29. In a test element for analyzing a liquid at a test site, a liquid transport device for controlling liquid flow to said site, said device comprising two opposing surfaces spaced apart a distance effective to induce capillary flow of introduced liquid, and means to permit the introduction of liquid between said surfaces, each of said surfaces including, across at least a portion thereof, means for directing capillary flow of intro-duced liquid along predetermined paths, said directing means on the respective surfaces being relatively oriented so that the paths directed by a substantial portion of one of said surfaces form positive angles with respect to the paths directed by the directly opposing portion of the other sur-face, whereby capillary flow of liquid between said surfaces occurs in a controlled multidirectional manner with a predetermined peripheral configuration.

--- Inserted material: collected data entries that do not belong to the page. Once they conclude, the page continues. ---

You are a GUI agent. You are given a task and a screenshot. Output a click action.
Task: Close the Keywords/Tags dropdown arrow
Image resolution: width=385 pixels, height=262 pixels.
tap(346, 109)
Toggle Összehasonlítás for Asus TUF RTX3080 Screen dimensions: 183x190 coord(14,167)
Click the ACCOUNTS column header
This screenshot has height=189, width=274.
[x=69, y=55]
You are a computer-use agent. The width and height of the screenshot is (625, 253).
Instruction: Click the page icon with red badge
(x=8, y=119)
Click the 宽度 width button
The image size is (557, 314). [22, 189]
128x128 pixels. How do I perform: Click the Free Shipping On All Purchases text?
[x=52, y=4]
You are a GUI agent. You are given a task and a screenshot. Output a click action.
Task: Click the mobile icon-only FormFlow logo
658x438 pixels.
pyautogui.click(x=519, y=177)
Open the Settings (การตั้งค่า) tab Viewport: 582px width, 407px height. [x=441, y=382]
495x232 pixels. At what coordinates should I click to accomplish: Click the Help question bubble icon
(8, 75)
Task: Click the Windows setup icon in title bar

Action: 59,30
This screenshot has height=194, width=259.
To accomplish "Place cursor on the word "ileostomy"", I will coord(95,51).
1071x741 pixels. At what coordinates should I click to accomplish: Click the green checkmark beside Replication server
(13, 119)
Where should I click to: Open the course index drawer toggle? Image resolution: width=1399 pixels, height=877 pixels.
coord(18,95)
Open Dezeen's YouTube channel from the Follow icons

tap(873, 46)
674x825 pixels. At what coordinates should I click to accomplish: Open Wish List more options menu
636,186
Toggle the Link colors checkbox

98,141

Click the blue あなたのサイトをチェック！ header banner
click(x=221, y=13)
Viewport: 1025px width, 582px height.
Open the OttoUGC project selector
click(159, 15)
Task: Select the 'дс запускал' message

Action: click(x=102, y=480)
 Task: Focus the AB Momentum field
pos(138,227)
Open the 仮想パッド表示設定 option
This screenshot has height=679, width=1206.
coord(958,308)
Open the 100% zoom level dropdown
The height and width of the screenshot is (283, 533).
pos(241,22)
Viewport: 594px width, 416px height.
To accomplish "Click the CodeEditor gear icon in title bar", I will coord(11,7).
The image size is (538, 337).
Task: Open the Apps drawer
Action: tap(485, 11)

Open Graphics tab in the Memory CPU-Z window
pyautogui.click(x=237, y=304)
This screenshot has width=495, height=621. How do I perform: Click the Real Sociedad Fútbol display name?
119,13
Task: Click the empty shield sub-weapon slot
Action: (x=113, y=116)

30. A test element for the analysis of a liquid comprising two opposing surfaces spaced apart a distance effective to induce capillary flow of introduced liquid, and means to permit the introduction of liquid between said surfaces, each of said surfaces including, across at least a portion thereof, means for directing capillary flow of intro-duced liquid along predetermined paths, said directing means on the respective surfaces being relatively oriented so that the paths directed by a substantial portion of one of said surfaces form positive angles with respect to the paths directed by the directly opposing portion of the other sur-face, whereby capillary flow of liquid between said surfaces occurs in a controlled multidirectional manner with a predetermined peripheral configuration, and a reagent disposed on a portion of at least one of said surfaces for reaction with the liquid.

31. A liquid transport device for controlled fluid flow comprising two opposing surfaces spaced apart a distance effective to induce capillary flow of introduced liquid, and means to permit the introduction of liquid between said surfaces, each of said surfaces including, across at least a portion thereof, a plurality of substantially parallel, spaced apart energy barriers to the capillary flow of liquid between said surfaces, at least a substantial portion of the barriers of one of said surfaces being disposed at positive angles with respect to the directly opposed barriers of the other surface to controllably induce the menisci of liquid introduced between said surfaces to advance with a pre-determined, peripheral configuration.

32. A device as defined in claim 31, wherein said barriers comprise exposed grooves within said surfaces.